• Source records
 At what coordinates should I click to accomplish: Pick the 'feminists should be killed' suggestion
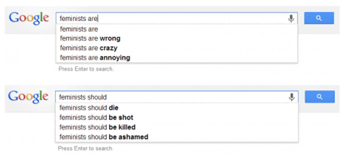tap(177, 127)
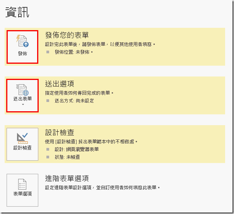Expand the 送出表單 dropdown arrow
The height and width of the screenshot is (214, 234).
click(22, 105)
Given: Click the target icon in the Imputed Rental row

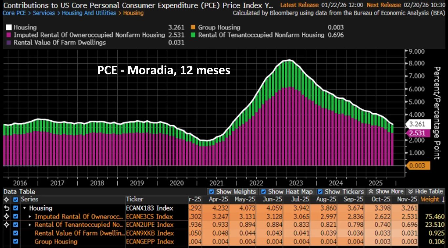Looking at the screenshot, I should pyautogui.click(x=6, y=217).
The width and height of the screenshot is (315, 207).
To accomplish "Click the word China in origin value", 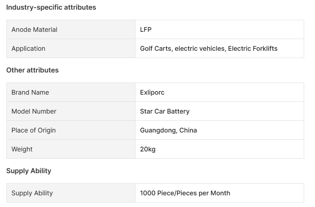I will click(x=188, y=130).
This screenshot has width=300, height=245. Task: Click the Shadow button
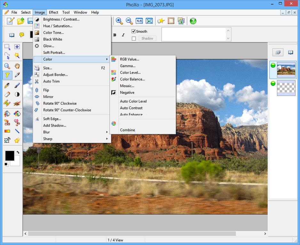point(147,38)

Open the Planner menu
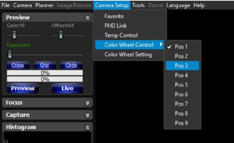pyautogui.click(x=44, y=5)
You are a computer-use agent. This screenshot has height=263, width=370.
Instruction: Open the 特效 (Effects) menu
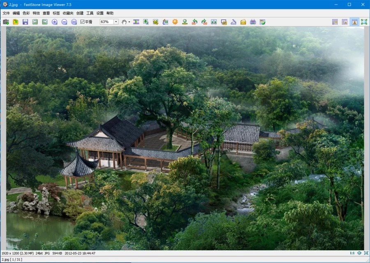[36, 13]
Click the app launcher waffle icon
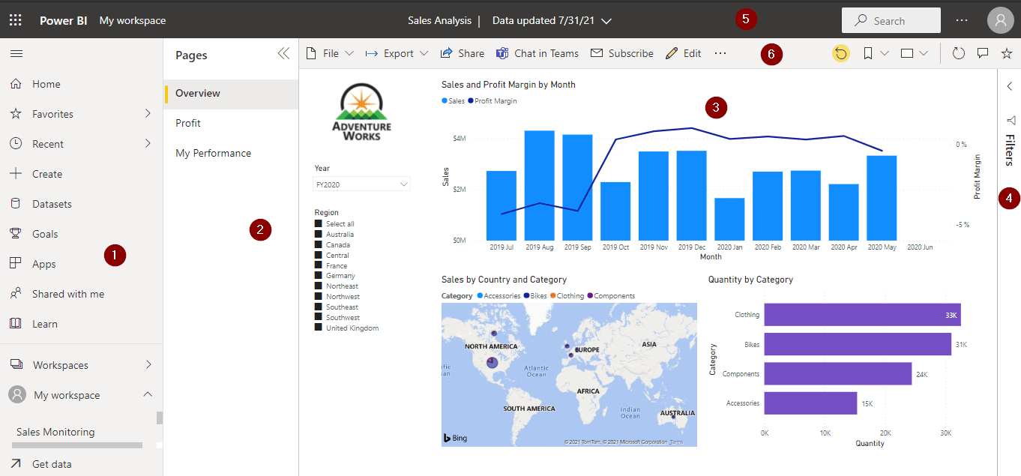This screenshot has width=1021, height=476. coord(15,20)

• Task details
Exactly the lines from the line that contains "This screenshot has width=300, height=245." through the last line above, and no other lines, must be output, with pictures excluded.

• Expected output
This screenshot has width=300, height=245. Task: Click the Shadow button
point(147,38)

Open the Planner menu
pyautogui.click(x=44, y=5)
You are a computer-use agent. This screenshot has height=263, width=370.
Instruction: Open the 特效 (Effects) menu
[36, 13]
Click the app launcher waffle icon
This screenshot has width=1021, height=476. coord(15,20)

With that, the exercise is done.